Hello Phantom Astronauts. I’m sitting in my studio here in Los Angeles and getting ready to talk to the graduate producing class at USC tomorrow. I’ve been asked to come in and talk about my life, my work, and some of the finer points of the business. In the entertainment industry I’m kind of a misfit toy. It’s human nature to try to define things and it’s corporate nature to make compartmentalization a priority. This has hurt me in my life because I’m difficult to define. At the same time it’s helped me tremendously because I’ve built a methodology that allows my projects to rise above the noise. In this week alone I’ve had a top ten anthology of short stories on Amazon, I’ve broken 200k views on a single platform for the last VR film I directed Coyote, and I’ve taken meetings with other filmmakers and new brand clients for Clever Fox. It’s largely because I’m involved in everything. I even bought a mocap suit the other day. I operate this way because on all the projects I get involved in I need to understand not just the material in front of me, but the overall scope of what the work is trying to achieve. Then it’s my job to figure out how to get us there.
This brings me to vision. I have a friend who has been writing a television pilot for a long time. He and his partner are striving to get it right and they have meeting with mentors to read it and evaluate it and get it “perfect”. To me, the script, as a tool, is necessary but it’s never perfect. You need vision and you need a group of people from financiers to DPs to actors to understand this vision. For example, I have a script that I wrote and one reader said…
The concept at the core of ——- is very strong. —— is a likable character who we feel quite a lot of pity for, in the best possible way, and we nearly buy his journey to becoming a “mule.” —— is an excellent sidekick—Jesse from BREAKING BAD, rebooted. His family is clearly well defined and the pilot shows the fundamental problems of modern income inequality (the first class passenger in LA vs. his dilapidated home in Detroit) quite well without hammering it home to harshly. The pacing of the script is particularly good as well.
That’s awesome! They get it and dig it. The very next reader said…
Much of the script feels like the older tv version of smuggling and domestic violence stories. The lines between good guys and bad guys are without nuance, and the pilot trades in stereotypes. Because of that it doesn’t feel grounded in reality or in line with the non-black-and-white view of the world that most of television has moved toward.

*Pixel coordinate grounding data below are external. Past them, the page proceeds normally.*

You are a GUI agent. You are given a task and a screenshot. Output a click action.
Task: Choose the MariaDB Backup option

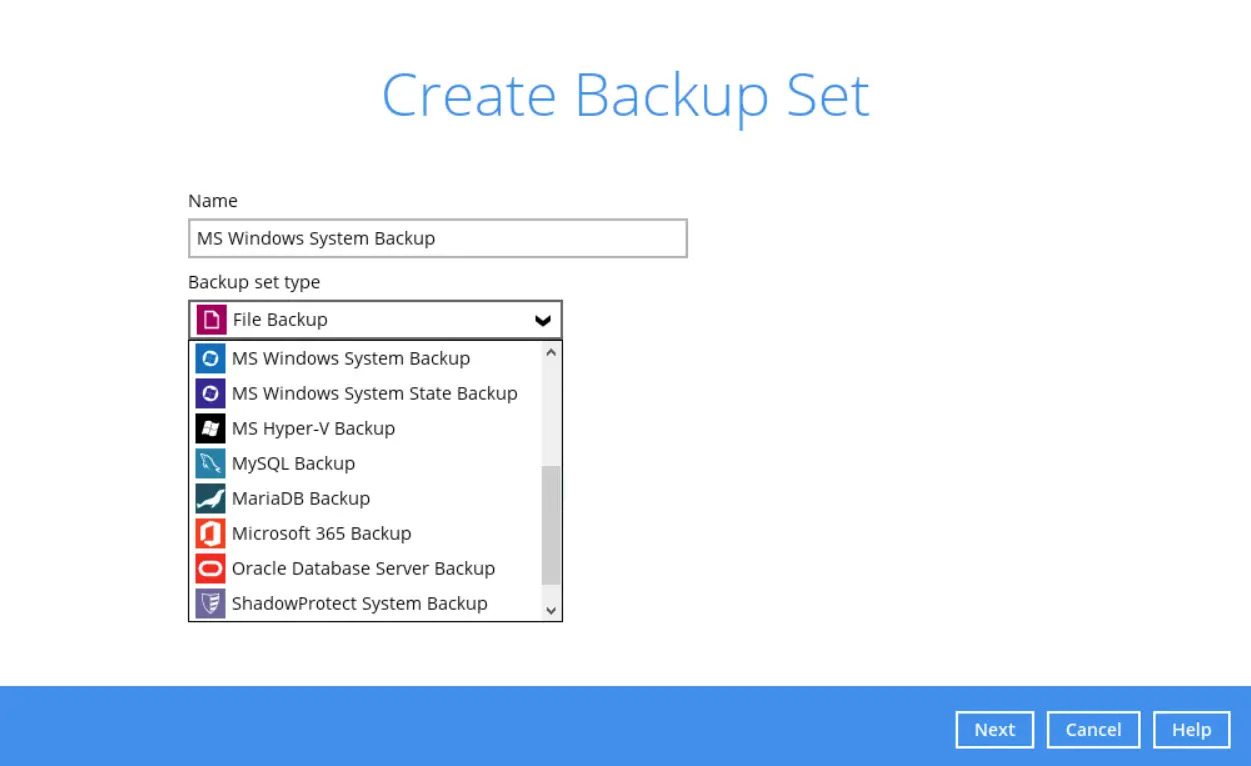click(x=301, y=499)

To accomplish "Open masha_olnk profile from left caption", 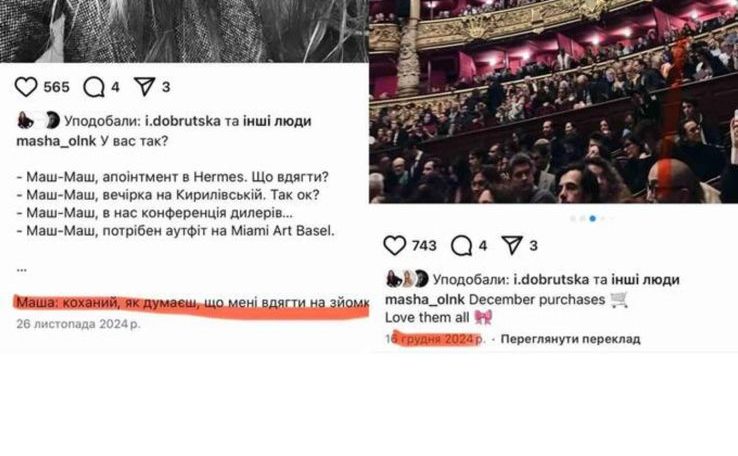I will [56, 141].
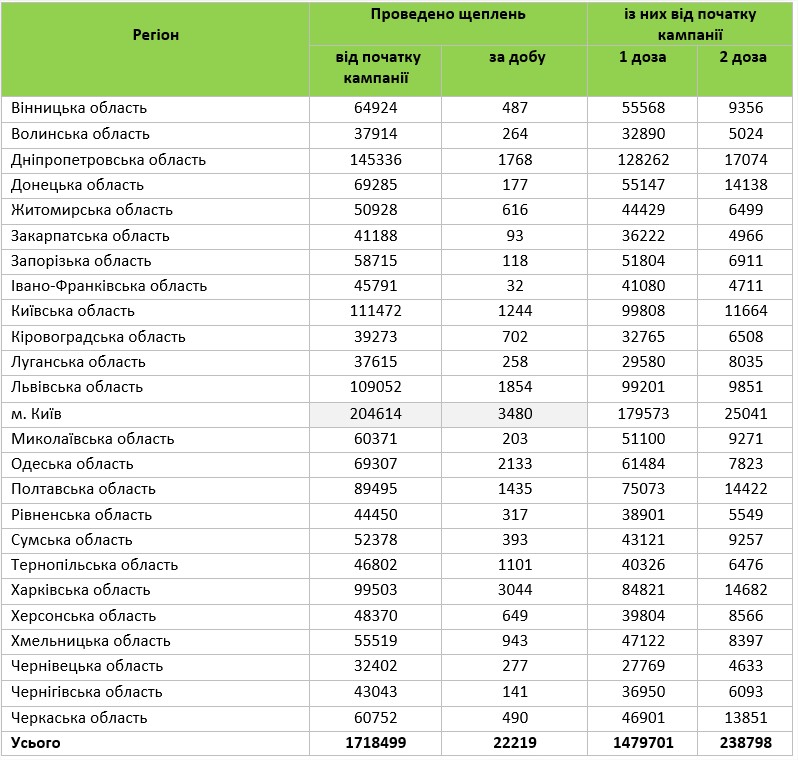Click the grand total cell 1718499
The image size is (798, 760).
click(x=378, y=743)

That’s a very different evaluation. I kind of like the nuanced Breaking Bad thing better. What does this have to do with vision? Well, readers are the first step in defining a relationship and they’re a good measure of whether one particular group will be supportive of you and your work. For my friend who is trying to get a perfect script, well, this is a harsh lesson because you’re going to get drastically different opinions from readers regardless of how hard you massage your material. That’s actually a good thing. Don’t take it as a kick in the teeth because someone doesn’t share your vision. Find someone who does. If you stuck with one opinion and reworked your script for them you’re not being true to the spirit of the work. At that point you’re not working with a partner to make your project closer to achieving its vision, you’re working FOR someone you hope cuts you a check. If you have the right producer who understands where you’re coming from — what the “look” should be, how the performances should be, you’re going to start seeing things fall into place. Staff your team with people who get you. If you’re making a gritty cyberpunk adventure maybe you don’t want a DP who doesn’t like Bladerunner or some actors who think sci-fi is beneath them. Keep control of your project at every turn and don’t compromise. You’ll find the right team if you don’t settle and your project will be better for it.
Now here’s the other part of the equation. Once you have that team… trust them with your life. If they “get” it they’ll be right there with you and they’ll only want to make it better. As a producer I think that it’s important to ask questions. Get at the meat of it and discover the influences. Really understand where your writers and directors are coming from. Maybe make a mood board of all the things that you talk about and keep it as a visual bible then dig deeper into those influences to see where you can improve the project toward its goal. The first step is always confidence in your project.